Supplied passage:
Hawaii, with its benign climate, all-star tourism marketing team and exotic fruits seems like a picture-perfect paradise convincing even the most cautious of individuals that life's every dream will come to fruition with a change of zip code. Contrary to this, however, it is currently poised for a perfect storm with a shortage of housing and access to employment and limited sustainable food sources. Many come to the island in search of a dream but the high cost of living combined with the precarious job market means that many are unable to afford the roof over their head. In October 2015, Hawaii's Governor David Ige declared a state of emergency to deal with the state's homelessness crisis days after Honolulu and state officials cleared one of the nation's largest homeless encampments on Oahu.
There are two main categories of homelessness: chronic and transitional. Currently, the rates of chronically homeless is estimated to be around 14% of the total. This group takes up around half of the financial resources and are often the most visible. At 465 people per 100,000 citizens, Hawaii has the highest rate of homelessness per capita of any of the 50 states, or around 8,000 individuals. The problem is growing, with a 23 % increase in the unsheltered homeless population from 2014 to 2015 and a 46 % increase in the number of unsheltered families. according to Scott Morishige, the state's homelessness coordinator. The state recently launched a programme through IHS (Institute for Human Services) which allows individuals to return to their families by getting half the airfare paid while also launching a public relations campaign discouraging homeless people from moving to Hawaii.



Hawaii tops lists for most popular holiday destinations in the US year after year and tourism is an essential part of the local economy. Yet for local authorities the challenge is how to manage the inflow of people who have chosen the islands as their adopted home and then find that life

in a tropical paradise can be just as challenging as in the places they have left behind. "Lucky to live Maui" is a slogan much bandied about by the tourism authorities and the mayor's office but many are feeling the pinch, with house prices rising inexorably and social and health services struggling to cope with those who have slipped through the net.

Objectives:
1. In the passage on homelessness in Hawaii, what did Governor David Ige declare in October 2015?
2. Extend the passage on homelessness in Hawaii, starting right after its final sentence.
The material that comes after this has nothing to do with the text.

Data shown:
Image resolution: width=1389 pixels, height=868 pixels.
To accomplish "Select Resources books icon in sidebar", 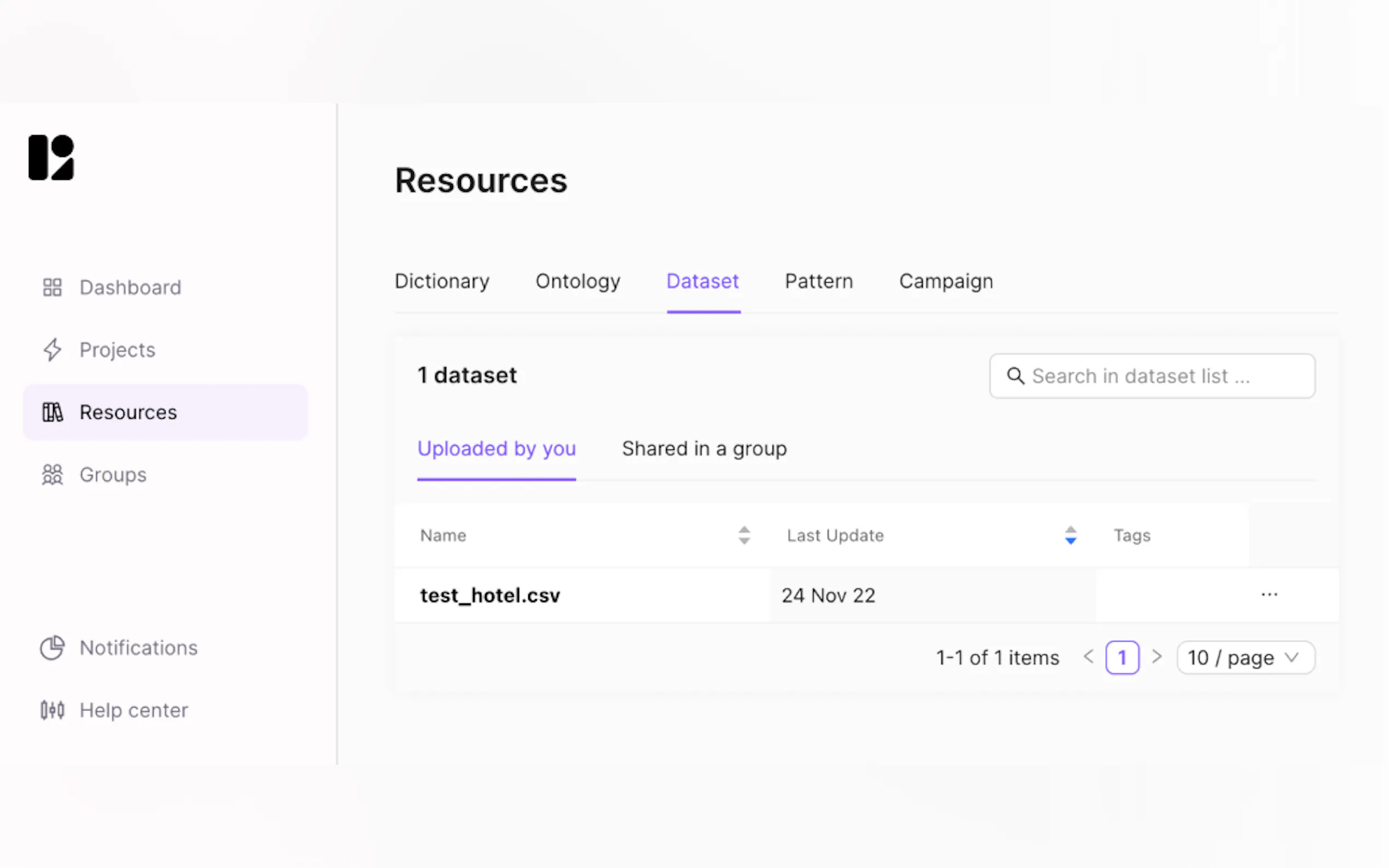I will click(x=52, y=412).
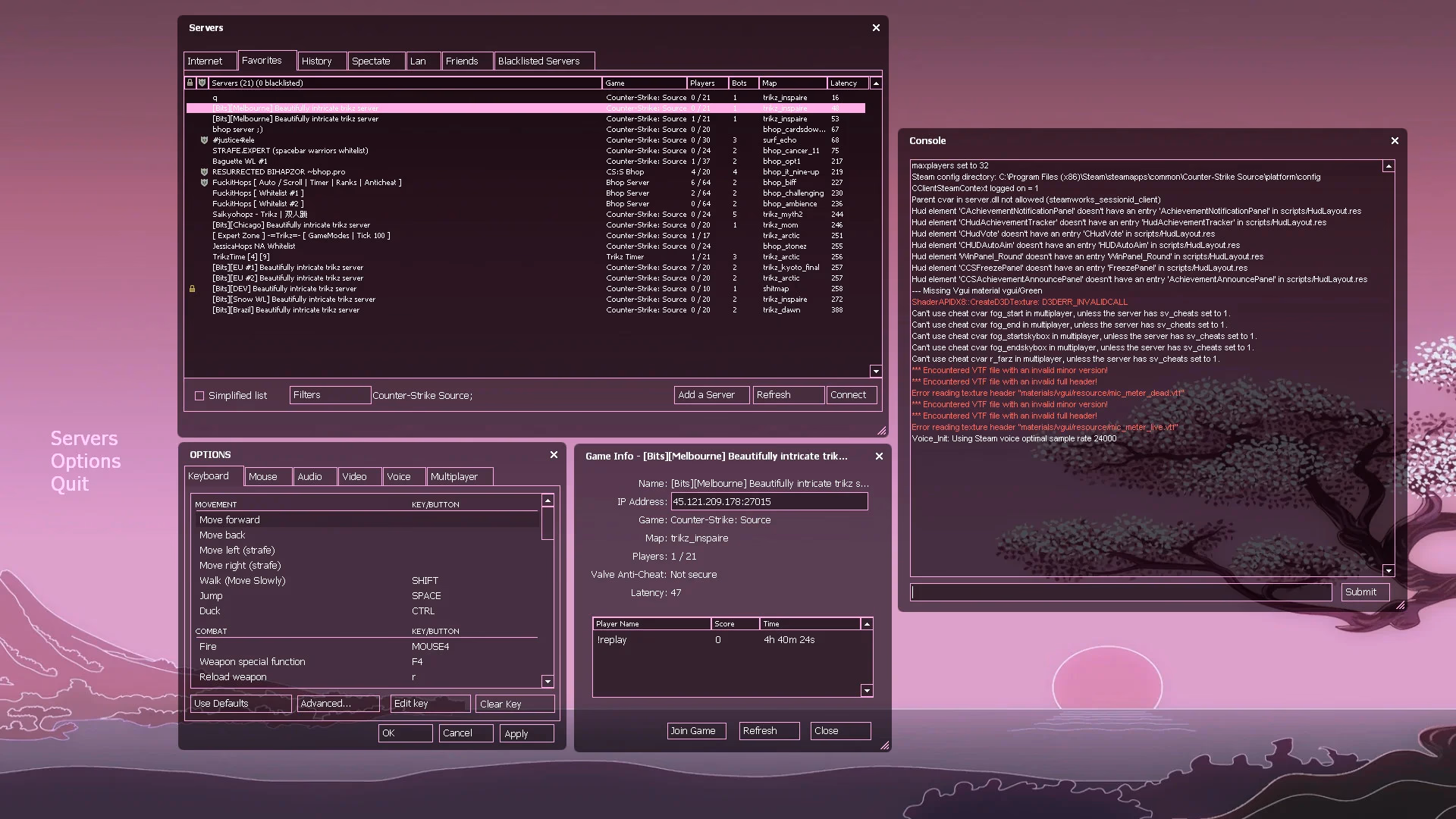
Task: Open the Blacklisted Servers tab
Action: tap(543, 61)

Per-task answers:
1. A state of emergency to deal with the state's homelessness crisis.

2.
The homeless population suffers from the same problems as homeless people everywhere - alcohol and drug addiction and mental and other health problems. Social and health services in the state are woefully under-resourced to deal with all these issues. The homeless come from various regions and backgrounds - local Hawaiians, other Polynesians, people from mainland USA and war veterans - and they're all competing for limited resources and rudimentary services. They sleep on tourist beaches, in their cars or in makeshift shelters and caves along the coastline. Though the climate is benign, the high temperatures, tropical rains and insects make sleeping outdoors anything but comfortable.



As local agencies are increasingly overwhelmed with the level of need in housing and social services, other

organisations have come in to pick up the slack. One of the most vocal, the Ho'omoana Foundation, has been helping individuals in need, calling for permanent camp sites for homeless people. Lisa Darcy of Ho'omoana has also called on Maui County to show "understanding that these individuals need to move up and out of the safety nets" and has campaigned for local authorities to "promote transparency amongst its agencies and departments and shed the outdated attitude that this job can be completed from 8am to 4pm Monday through Friday and not on holidays."



GoHawaii.com, the official state tourism website enthusiastically proclaims that "The People of Hawaii would like to share their island with you." As much as Hawaii has traditionally been a welcoming place and has hosted millions of tourists who come for the weather, the beaches and the stunning natural environment, the current homeless crisis threatens to overwhelm local services and turn the tropical paradise into a divided and acrimonious place of wealth and holidays on one side and homelessness and poverty on the other.